◆ **Work required**
Each of the lines below must be restated exactly.

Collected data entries
=======

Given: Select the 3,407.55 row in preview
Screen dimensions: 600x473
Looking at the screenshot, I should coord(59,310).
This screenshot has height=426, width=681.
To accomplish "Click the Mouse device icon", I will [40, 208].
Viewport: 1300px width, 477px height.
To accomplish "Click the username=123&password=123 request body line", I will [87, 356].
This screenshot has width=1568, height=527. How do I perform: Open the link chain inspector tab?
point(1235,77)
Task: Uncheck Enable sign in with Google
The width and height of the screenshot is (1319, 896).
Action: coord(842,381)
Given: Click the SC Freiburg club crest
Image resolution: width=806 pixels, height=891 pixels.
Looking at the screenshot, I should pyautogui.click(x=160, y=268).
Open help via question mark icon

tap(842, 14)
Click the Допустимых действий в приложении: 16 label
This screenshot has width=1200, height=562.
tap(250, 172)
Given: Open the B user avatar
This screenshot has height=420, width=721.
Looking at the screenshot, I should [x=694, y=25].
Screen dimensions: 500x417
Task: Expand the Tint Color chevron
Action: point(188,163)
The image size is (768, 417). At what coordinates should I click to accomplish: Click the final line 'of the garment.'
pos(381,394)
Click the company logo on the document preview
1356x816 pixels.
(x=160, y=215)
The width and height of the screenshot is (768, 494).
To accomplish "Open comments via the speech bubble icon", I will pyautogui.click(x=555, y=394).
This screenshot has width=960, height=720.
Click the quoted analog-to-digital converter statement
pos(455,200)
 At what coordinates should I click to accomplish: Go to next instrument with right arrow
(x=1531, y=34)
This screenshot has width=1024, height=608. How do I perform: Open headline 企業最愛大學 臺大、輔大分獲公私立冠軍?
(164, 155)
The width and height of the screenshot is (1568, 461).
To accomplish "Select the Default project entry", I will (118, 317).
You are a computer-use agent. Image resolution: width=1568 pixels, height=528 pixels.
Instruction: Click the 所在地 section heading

=======

◆ **Answer**
Given: Select the 3,407.55 row in preview
Screen dimensions: 600x473
Looking at the screenshot, I should coord(59,310).
This screenshot has height=426, width=681.
To accomplish "Click the Mouse device icon", I will [40, 208].
Viewport: 1300px width, 477px height.
To accomplish "Click the username=123&password=123 request body line", I will [87, 356].
This screenshot has width=1568, height=527. How do I perform: Open the link chain inspector tab?
point(1235,77)
Task: Uncheck Enable sign in with Google
The width and height of the screenshot is (1319, 896).
Action: coord(842,381)
Given: Click the SC Freiburg club crest
Image resolution: width=806 pixels, height=891 pixels.
Looking at the screenshot, I should pyautogui.click(x=160, y=268).
Open help via question mark icon

tap(842, 14)
Click the Допустимых действий в приложении: 16 label
This screenshot has width=1200, height=562.
tap(250, 172)
Given: Open the B user avatar
This screenshot has height=420, width=721.
Looking at the screenshot, I should [x=694, y=25].
Screen dimensions: 500x417
Task: Expand the Tint Color chevron
Action: point(188,163)
The image size is (768, 417). At what coordinates should I click to accomplish: Click the final line 'of the garment.'
pos(381,394)
Click the company logo on the document preview
1356x816 pixels.
(x=160, y=215)
The width and height of the screenshot is (768, 494).
To accomplish "Open comments via the speech bubble icon", I will pyautogui.click(x=555, y=394).
This screenshot has width=960, height=720.
Click the quoted analog-to-digital converter statement
pos(455,200)
 At what coordinates should I click to accomplish: Go to next instrument with right arrow
(x=1531, y=34)
This screenshot has width=1024, height=608. How do I perform: Open headline 企業最愛大學 臺大、輔大分獲公私立冠軍?
(164, 155)
The width and height of the screenshot is (1568, 461).
To accomplish "Select the Default project entry", I will (118, 317).
You are a computer-use agent. Image resolution: width=1568 pixels, height=528 pixels.
Instruction: Click the 所在地 section heading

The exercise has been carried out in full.